WORK ORDER:
How might the passage below on gene clusters in simBOs and 2D cultures continue? Extend it from its last sentence.

READING PASSAGE:

----

By analyzing the enriched pathway of 4 cluster gene sets, we found that simBOs were improved neuronal characteristics and the extracellular environment with higher similarity to the human brain (Figure 4B). In detail, cluster I consisted of 987 genes that increased in 2D cultures and further increased in simBOs. These differentially expressed genes corresponded to a representative enrichment in the pathways associated with differentiation into functional neurons such as glutamatergic synapses, GABAergic synapses, neurotransmitter release cycles, axon guidance, and potassium channels. Furthermore, the 459 genes in cluster II were only increased in simBOs and partly included genes belonging to pathways of calcium signaling, potassium channels, cholinergic synapses, and glutamatergic synapses (Figure 4B and Supplementary Figure 8).

In contrast, the 2D cultures were increased the expression of 924 genes (cluster III) involved in the extracellular matrix (ECM) organization and focal adhesion, whereas these genes were decreased in simBOs (Figure 4B and Supplementary Figure 9). Fibrous proteins such as collagen and fibronectin are barely present in the extracellular space of the brain, which gives the brain its soft properties (Hong and Do, 2019). To verify whether simBOs created an ECM environment closer to the in vivo brain, we compared 74 differentially expressed genes related to ECM organization during in vitro neural differentiation or in vivo human brain development. As shown in the Supplementary Figure 10, simBOs showed a similar expression pattern of ECM-related genes to that of the in vivo brain development, with reduced number of fibrous ECM organization genes. In addition, the cluster IV genes, which were reduced in the 2D cultures and further decreased in the simBOs, are involved in cell cycles, signaling by rho GTPase, and S phase (Figure 4B and Supplementary Figure 9). Interestingly, genes involved in the Hippo signaling pathway were enriched in clusters III and IV (Figure 4B), implying a possible role in differentiation of simBO. Taken together, these results suggest that the 3D environment during neuronal differentiation enhanced differentiation into post-mitotic mature neurons and brain-like ECM.

----

SUPPLIED MATERIAL:
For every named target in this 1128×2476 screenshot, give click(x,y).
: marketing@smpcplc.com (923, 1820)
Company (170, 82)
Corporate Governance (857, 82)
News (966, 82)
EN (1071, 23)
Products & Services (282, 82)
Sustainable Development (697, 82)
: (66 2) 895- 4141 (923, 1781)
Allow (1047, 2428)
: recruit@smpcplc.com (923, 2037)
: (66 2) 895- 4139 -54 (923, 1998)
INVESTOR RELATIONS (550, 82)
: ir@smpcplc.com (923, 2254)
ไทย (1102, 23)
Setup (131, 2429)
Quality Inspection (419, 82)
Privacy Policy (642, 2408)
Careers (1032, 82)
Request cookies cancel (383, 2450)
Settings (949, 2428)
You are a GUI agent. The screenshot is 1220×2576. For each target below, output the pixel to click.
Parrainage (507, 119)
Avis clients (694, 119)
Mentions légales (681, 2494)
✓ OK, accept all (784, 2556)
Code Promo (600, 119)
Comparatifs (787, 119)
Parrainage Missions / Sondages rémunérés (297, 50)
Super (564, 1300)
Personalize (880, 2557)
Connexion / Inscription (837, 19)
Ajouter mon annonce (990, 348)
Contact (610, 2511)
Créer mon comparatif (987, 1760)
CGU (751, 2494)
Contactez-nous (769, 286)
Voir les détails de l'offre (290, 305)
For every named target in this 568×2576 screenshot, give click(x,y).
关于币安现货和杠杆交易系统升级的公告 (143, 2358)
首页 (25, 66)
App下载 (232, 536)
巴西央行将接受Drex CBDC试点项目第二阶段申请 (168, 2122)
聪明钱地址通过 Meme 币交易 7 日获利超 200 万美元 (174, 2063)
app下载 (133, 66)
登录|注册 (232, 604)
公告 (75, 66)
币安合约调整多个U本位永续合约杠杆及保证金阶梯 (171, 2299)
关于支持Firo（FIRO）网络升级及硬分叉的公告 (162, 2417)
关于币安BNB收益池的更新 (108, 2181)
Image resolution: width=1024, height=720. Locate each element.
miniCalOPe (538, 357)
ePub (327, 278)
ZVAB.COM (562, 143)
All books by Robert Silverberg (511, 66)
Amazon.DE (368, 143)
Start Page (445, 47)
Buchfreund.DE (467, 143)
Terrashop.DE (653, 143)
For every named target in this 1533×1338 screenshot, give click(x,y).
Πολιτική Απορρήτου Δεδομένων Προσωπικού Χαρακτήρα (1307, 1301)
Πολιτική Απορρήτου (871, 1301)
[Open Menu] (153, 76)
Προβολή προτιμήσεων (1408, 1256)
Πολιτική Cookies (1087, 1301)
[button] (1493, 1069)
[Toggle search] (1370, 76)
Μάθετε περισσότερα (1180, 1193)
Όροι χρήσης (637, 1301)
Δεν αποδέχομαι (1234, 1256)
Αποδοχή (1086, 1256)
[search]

----

RESPONSE AREA:
Cytoplasmic Translocation of YAP1 in the 3D Environment

Next, we explored how the 3D environment can enhance rapid neuronal differentiation in the same differentiation medium. The 3D environment provides a relatively low-stiffness matrix closer to that of tissues than the plastic surface of culture dishes (Baker and Chen, 2012) and Yes-associated protein 1 (YAP1), a transcription co-activator of the Hippo signaling pathway, is a well-known mechanosensor that modulates cellular behavior through cytoplasmic-nuclear translocation by responding to stimuli from the mechanical environment (Dupont et al., 2011). Moreover, YAP1 promotes the proliferation of neural stem cells and inhibits neuronal differentiation (Cao et al., 2008; Zhang et al., 2012). Thus, we hypothesized that low stiffness in a 3D environment could translocate YAP1 proteins into the cytoplasm, and this could promote neuronal differentiation by inhibiting the function of YAP1 as a transcriptional co-activator. To test this hypothesis, we examined the subcellular localization of YAP1 in the pNSCs and differentiated neuronal cells depending on the 2D or 3D environment. As expected, Figure 5A shows that YAP1 is mainly located in the nucleus in the 2D environment, whereas it is detected in the cytoplasm in the simBOs, suggesting functional impairment of YAP1. In addition, neuronal differentiation rapidly diminished YAP1 expression in differentiated neurons (Figure 5A).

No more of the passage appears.